The entrance of the more than 500-member U.S. team - led by basketball
guard Dawn Staley - drew cheers.
But some people also stood and put their thumbs down in an apparent
show of displeasure for the war in Iraq.
Moments later, the Iraqis entered to a roaring ovation.
The Chinese team was led by 7-foot-6 Yao Ming, who towered over
even other basketball giants in the main stadium field.
And Paraguay carried a banner that read "From Horror to Hope"
in apparent reference to the supermarket fire that killed nearly
400 people earlier this month.
For nearly two hours, the teams filed along a black walkway into
the stadium - Russians in '20s-style white outfits, first-time
Olympians from the tiny Pacific nation of Kiribati in woven grass
costumes, Tajik female athletes in gold headdresses, women from
Moldova in hot pink pantsuits, and men from Burundi dancing with
spears.
Greece, because of its links to the ancient games, entered first,
as usual.
But, as the host nation, the more than 440 Greek athletes also
were the last into the stadium - walking single file as the crowd
chanted "Hellas, Hellas," as the country is called in
Greek.
Pageant combines history with technology, earth
with fire and water, presenting a modern eye on Greece through
the ages.
Athens welcomed the Olympics back to the city in which they were
revived in 1896 last night with an opening ceremony that combined
homage to the Greeks and their long march through the millennia
with an enthusiastic welcome to the athletes of all the world's
nations competing in these Games.
The ceremony combined state of the art technology with simple
and strong images from myth, history and civilization, ranging
from stylized depictions of Bronze Age Cretans leaping over a
bull to a pantomime of the Olympic revival in 1896.

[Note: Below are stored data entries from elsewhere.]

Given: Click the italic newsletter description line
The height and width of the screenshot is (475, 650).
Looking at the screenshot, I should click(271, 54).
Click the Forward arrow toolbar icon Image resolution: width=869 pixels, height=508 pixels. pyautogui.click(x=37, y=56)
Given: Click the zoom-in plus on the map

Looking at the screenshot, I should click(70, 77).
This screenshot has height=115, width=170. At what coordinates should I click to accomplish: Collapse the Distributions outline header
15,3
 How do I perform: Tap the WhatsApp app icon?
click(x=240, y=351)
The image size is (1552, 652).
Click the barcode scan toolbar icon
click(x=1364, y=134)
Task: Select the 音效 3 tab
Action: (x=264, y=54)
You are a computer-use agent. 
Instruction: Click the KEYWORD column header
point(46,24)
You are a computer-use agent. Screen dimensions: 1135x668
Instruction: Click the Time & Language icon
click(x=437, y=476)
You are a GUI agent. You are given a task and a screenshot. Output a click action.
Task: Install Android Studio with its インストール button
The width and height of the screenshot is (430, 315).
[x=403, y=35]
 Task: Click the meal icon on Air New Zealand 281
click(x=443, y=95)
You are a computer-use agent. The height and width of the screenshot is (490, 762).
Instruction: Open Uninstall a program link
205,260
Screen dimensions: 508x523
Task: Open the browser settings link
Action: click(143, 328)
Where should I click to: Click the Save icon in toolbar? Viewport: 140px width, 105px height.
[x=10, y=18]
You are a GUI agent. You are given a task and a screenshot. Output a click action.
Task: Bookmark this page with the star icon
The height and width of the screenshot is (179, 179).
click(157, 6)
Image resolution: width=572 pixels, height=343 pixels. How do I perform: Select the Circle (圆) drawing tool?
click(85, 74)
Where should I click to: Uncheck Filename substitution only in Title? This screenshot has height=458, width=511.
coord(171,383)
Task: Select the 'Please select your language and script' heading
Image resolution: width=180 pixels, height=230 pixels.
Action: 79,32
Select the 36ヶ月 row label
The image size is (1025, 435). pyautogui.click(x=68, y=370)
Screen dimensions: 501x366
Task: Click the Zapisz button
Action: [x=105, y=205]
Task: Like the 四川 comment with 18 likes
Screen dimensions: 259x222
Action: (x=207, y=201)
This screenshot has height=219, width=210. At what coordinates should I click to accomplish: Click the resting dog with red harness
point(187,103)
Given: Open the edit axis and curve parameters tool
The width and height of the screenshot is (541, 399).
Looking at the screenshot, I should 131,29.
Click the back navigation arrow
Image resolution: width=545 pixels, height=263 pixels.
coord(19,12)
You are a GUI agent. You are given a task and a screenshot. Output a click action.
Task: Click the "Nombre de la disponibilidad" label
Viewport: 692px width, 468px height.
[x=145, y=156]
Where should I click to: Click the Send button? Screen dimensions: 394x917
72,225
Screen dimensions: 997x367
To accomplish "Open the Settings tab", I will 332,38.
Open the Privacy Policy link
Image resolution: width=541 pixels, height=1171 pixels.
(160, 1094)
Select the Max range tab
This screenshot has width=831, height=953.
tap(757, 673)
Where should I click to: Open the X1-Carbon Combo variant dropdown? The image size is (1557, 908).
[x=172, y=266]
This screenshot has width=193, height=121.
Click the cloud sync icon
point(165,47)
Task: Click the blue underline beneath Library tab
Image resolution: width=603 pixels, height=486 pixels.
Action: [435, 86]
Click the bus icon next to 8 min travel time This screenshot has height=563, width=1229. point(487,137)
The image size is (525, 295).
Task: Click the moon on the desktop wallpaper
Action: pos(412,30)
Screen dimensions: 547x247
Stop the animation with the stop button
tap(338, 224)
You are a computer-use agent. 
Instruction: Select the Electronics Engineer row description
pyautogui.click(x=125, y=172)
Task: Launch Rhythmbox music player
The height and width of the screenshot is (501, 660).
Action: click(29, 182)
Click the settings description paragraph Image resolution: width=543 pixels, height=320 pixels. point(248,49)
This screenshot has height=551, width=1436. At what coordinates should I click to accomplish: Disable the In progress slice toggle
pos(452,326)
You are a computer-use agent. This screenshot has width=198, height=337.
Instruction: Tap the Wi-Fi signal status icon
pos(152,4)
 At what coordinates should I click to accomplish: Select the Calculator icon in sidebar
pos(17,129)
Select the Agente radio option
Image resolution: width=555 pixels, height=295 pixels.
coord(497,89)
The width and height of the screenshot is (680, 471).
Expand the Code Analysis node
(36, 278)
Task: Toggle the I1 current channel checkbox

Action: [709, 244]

The show, whose artistic director was dancer-choreographer Dimitris
Papaioannou, was performed by nearly 5,000 volunteers and artists,
and tied together a rich past with a modern sensibility, touching
repeatedly on Greek history without resorting to cliche.
It provided the message of a modern country that Greek organizers
hope the successful hosting of the Olympics will show.
The modernization that Athens has undergone in order to host the
Games will also leave it a more modern and sophisticated city
than it was before the Games.
These preparations have come at a cost that has still not been
calculated fully.
But government officials estimate that in the end it will be about
7 billion euros.
A billion euros are being spent on an unprecedented security umbrella
that ranges from 24-hour patrols by military planes to underwater
sensors in ports.
These are the first Summer Games since the advent of mass terrorism
on September 11, 2001.
But support for the Games has been overwhelming, with the Greeks
proud to show the rest of the world what a small nation can accomplish.
On a hot and windless night, when even the flags on the top tiers
of the stadium hung limp, the 72,000 people in the stadium and
an estimated 4 billion television viewers were treated to a show
that combined Greek history with the sea, earth and inventiveness
that have forged the Greek character.
One of the central
pieces of the show was a huge 17.3-meter-high replica of the head
of a Cycladic statue rising out of the water that covered the
stadium floor
As
this prehistoric era statue rose above the stadium, it disintegrated
slowly, revealing first the statue of a young man in the stiff
style of the Archaic era (known as a kouros) before this too disintegrated
to reveal the relaxed and realistic statue of a young man in the
style we now know as Classical, which represents the Classical
age of Athens in the fifth century BC and which is best expressed
by the Acropolis and its temples.
This was the first time that the Olympic Stadium, which was originally
built in 1982, was used with the magnificent new roof designed
by Spanish architect Santiago Calatrava.
The crowd was warm and enthusiastic, with big cheers going to
the teams of Iraq, Palestine and Afghanistan.